[WORK INSTRUCTIONS]:
Put the records from the line containing "Viewport: 640px width, 960px" through the line containing "tap(30, 51)" into a Markdown table with the columns Nr and Line, one row per line and blank lines omitted. Leave the pictures out of the answer.

[RECORDED DATA]:
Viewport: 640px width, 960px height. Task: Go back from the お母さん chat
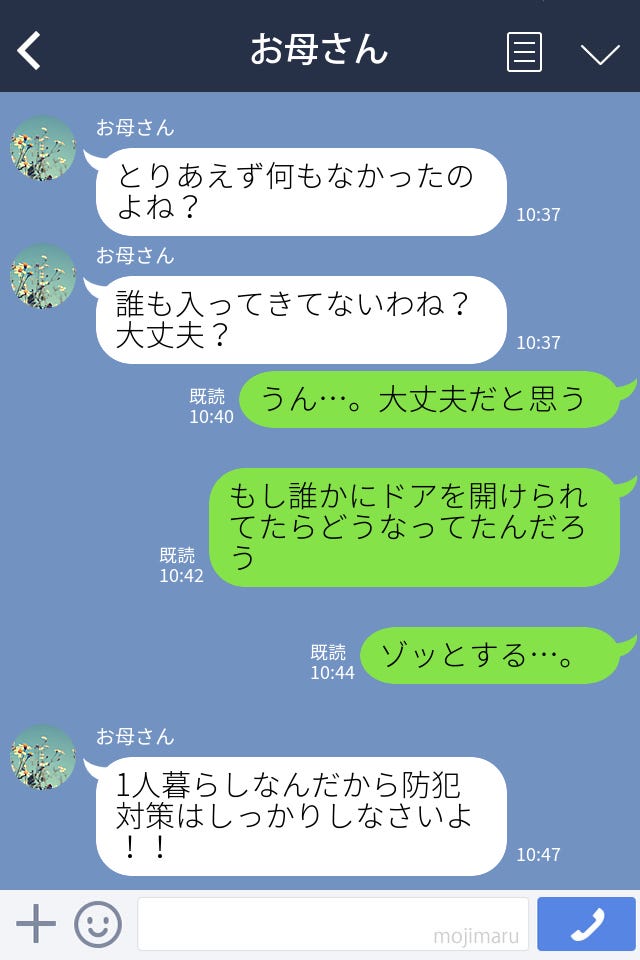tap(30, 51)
...
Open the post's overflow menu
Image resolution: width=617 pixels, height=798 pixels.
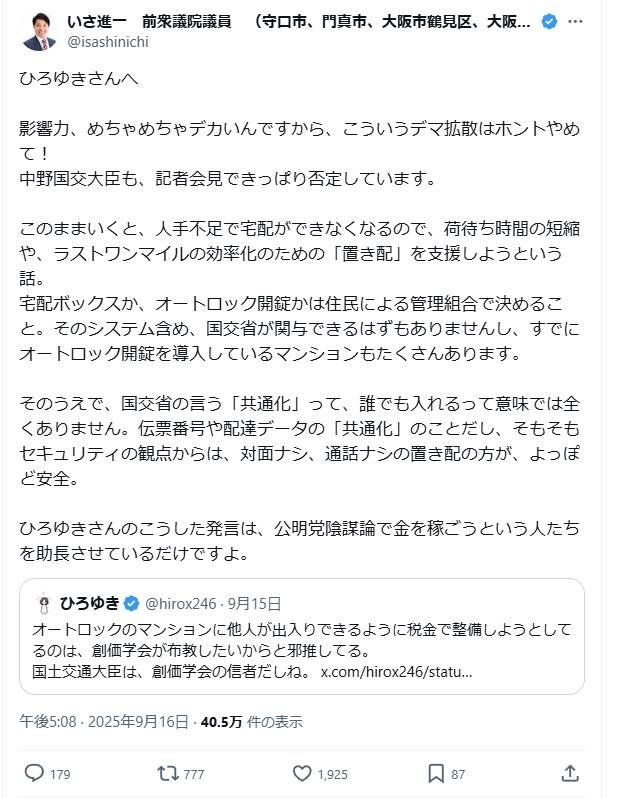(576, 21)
* * *
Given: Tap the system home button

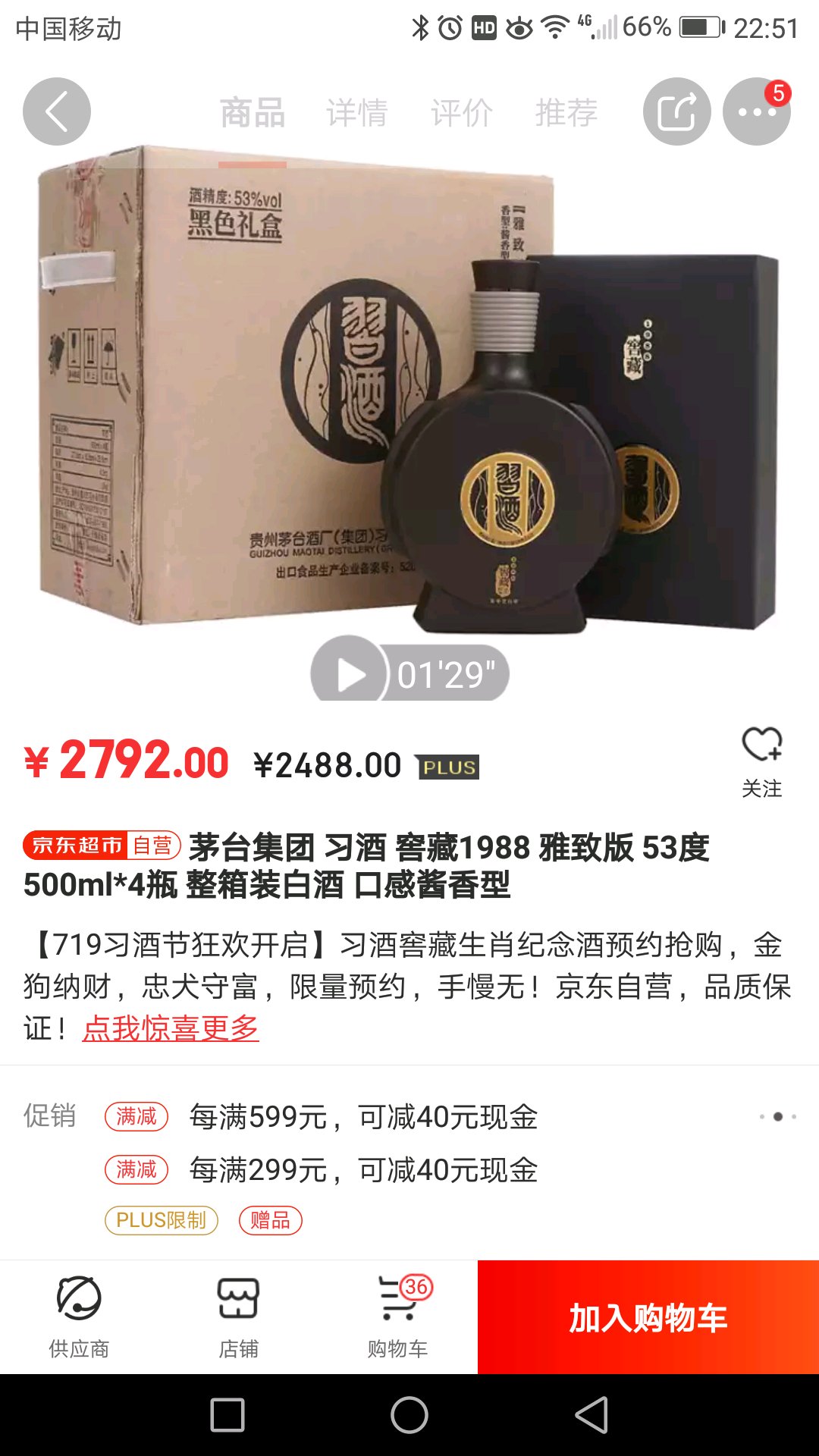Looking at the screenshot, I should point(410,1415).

[CORRECT RESULT]:
| Nr | Line |
|---|---|
| 1 | Viewport: 640px width, 960px height. Task: Go back from the お母さん chat |
| 2 | tap(30, 51) |